Why isn't text-to-911 available everywhere in the country?
Text-to-911 is a new capability. It is likely to become more widely available over time as 911 centers modernize their systems to accept text messages and request the service from text messaging providers. 
If I am able to text-to-911, will the 911 center automatically know my location?
Texting to 911 is different from making a voice call to 911 in this respect. When you make a voice call to 911, the call taker will typically receive your phone number and your approximate location automatically. This is called "Enhanced 911" or "E911." However, in most cases when you text 911 from a wireless phone, the call taker will not receive this automated information. For this reason, if you send a text message to 911, it is important to give the 911 call taker an accurate address or location as quickly as possible, if you can.
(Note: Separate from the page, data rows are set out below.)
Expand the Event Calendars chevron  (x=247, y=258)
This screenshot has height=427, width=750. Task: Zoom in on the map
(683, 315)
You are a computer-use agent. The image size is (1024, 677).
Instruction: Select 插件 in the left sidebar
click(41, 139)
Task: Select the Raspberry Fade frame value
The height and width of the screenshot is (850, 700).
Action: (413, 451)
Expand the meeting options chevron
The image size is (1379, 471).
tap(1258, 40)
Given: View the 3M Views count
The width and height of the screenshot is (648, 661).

If text-to-911 is available to me, why should I use it only when a voice call to 911 is not an option?
Voice calls to 911 are usually the most efficient way to reach emergency help. For example, voice calls allow the 911 operator to more quickly ask questions and obtain information from the caller, while two-way communication by text can take more time and is subject to limits on the length of text messages. In addition, when you make a voice call to 911, the call taker will typically receive your phone number and the approximate location of your phone automatically.
What are the FCC's rules on 911?
The FCC's 911 rules require the following:

  • Wireless phone companies must transmit all 911 voice calls to 911 centers (also known as Public Safety Answering Points, or PSAPs).
  • Wireless phone companies must send information about your telephone number and location to a PSAP when you make a 911 call so you can get help more easily.
  • Wireless phone companies and other text messaging providers (i.e., those that enable consumers to send text messages to and from U.S. phone numbers) must deliver emergency texts to PSAPs upon request. If a PSAP requests text-to-911 service, text messaging providers must deploy the service in that area within six months.
  • Wireless phone companies, as well as certain text messaging applications, must provide automated "bounce-back" messages in instances when you attempt to send a text message to 911 in an area where text-to-911 service is unavailable. The bounce-back messages will inform you that text-to-911 is not available and direct you to contact emergency services by another means, such as by making a voice call or using telecommunications relay services (if you are deaf, hard of hearing, or have a speech disability).
  • The FCC does not have authority to issue rules regulating 911 centers, and so it cannot require these centers to accept text messages.